──────── Metin bölümü

Sağ oportünizm, silahlı devrim hareketleri zaferler, önemli ilerlemeler kaydettiklerinde, kendi sağcılığını mazur gösterecek bahaneler üretirken, darbe ve yenilgi anlarını ise silahlı devrim hareketlerini bir bütün olarak mahkum etmenin aracı haline getirmeye çalışırlar.
Bu noktada klasikleşmiş söylemlerden biri “sol maceracılık”, diğeri ise bir küçümseme ifadesi olarak silahlı devrim hareketini “Gençlik hareketi” olarak nitelemedir. Bu yaklaşım sağcı reformistlerin literatüründe gençliği sol maceracı bozgunculuk, yerli-yersiz işler yapma, toyluk ile özdeşleştirme anlayışının bir dışa vurumudur. Aslında düzene ve gerici geleneklere ait olan bu anlayışı, küçük-burjuva sağcı politikalardaki izdüşümü sol hareketin bütün kesimlerine az ya da çok sızabilmiştir(1). Gençlik proleter devrimi omuzlayabilir mi, 20-24 yaşlarındaki gencecik devrim savaşçıları halka önderlik edebilir mi, devrim hareketini ileriye sürükleyebilir mi, vb sorular sıkça sorulur. Üstelik bu sorular sadece sağ oportünistler tarafından sorulmaz, silahlı devrim hareketleri saflarında veya çeperlerinde bulunan insanların da bunların etkisiyle bu soruyu açık veya gizli sordukları kimi zaman görülebiliyor. Deneyimli ve yaşlı kadroların bu etkilenimle genç militanlara görev ve sorumluluk vermede, onları hücreleştirmede-komiteleştirmede, sıcak pratiğin içine sokmada isteksiz davranmaları, sınırlayarak dinamiklerini köreltmeleri vb sık sık yaşanan bir durumdur.

────────────────
──────── Gösterilen bilgiler

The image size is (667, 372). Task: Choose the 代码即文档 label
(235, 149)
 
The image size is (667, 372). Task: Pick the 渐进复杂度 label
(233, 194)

────────────────

** Yapmanız gerekenler **
(1) Sağ oportünizm ve gençlik üzerine metinde "Sağ oportünizm, silahlı" ile başlayıp "haline getirmeye çalışırlar." ifadesine kadar süren kısmı harfi harfine geri verir misiniz?
(2) Sağ oportünizm ve gençlik üzerine metni kaldığı yerden sürdürür müsünüz?

** Sıralı cevaplar **
(1)
Sağ oportünizm, silahlı devrim hareketleri zaferler, önemli ilerlemeler kaydettiklerinde, kendi sağcılığını mazur gösterecek bahaneler üretirken, darbe ve yenilgi anlarını ise silahlı devrim hareketlerini bir bütün olarak mahkum etmenin aracı haline getirmeye çalışırlar.

(2)
Devrimci sosyalist hareket genç işçi köylü ve öğrencilerin hareketi olacaktır
Yukarıdaki sorulara evet, hem de hiç tereddütsüz evet yanıtını veriyoruz. Proletaryanın devrim kavgasının tarihsel deneyimleri-birikimleri, bir anlamda gençliğin yani genç işçilerin, köylülerin, öğrencilerin devrimci savaş deneyimleri ve birikimleridir.
Devrimci sosyalist harekete en güçlü katılımı, daima emekçi sınıfların gençliği göstermiştir. Gençlik, devrimci savaşıma sadece katılımla da yetinmemiştir. Kimi istisnalar dışında hemen hemen her ülkede devrimci sosyalist hareketlerin kurucuları ve ilk önderleri de gençliğin içinden çıkmıştır.
Marx, komünizmin ilk yapı taşlarını ortaya koydğu 1844 Elyazmaları’nı yazdığında 26 yaşıdadır. Lenin, Halkın Dostları’nı yazdığında 24, Bolşevik Parti’nin ilk nüvesi sayılabilecek İşçi Sınıfınını Kurtuşu İçin Mücadele Birliği’ni kurduğunda 25 yaşındadır. Stalin, 22 yaşında Kafkasya komünistlerinin illegal yayın organı olan Mücadele’yi kurar ve başyazarı olur. Dimitrov, 12 yaşında komünistlerin önderliğindeki Genel İşçi Birliği’nin üyesi, 22 yaşında ise GİB’in genel sekreteridir. 27 yaşında ise oldukça uzun bir mücadele tarihine sahip olan partinin merkez komite üyesi olur. Castro, 25 yaşında Küba devriminin önderidir. 1953’teki Moncado Kışlası baskınını gerçekleştirir. Rosa Lüxemburg 23 yaşında Polonya Sosyal Demokrat Partisi’nin kurucusu ve önderlerinden biridir.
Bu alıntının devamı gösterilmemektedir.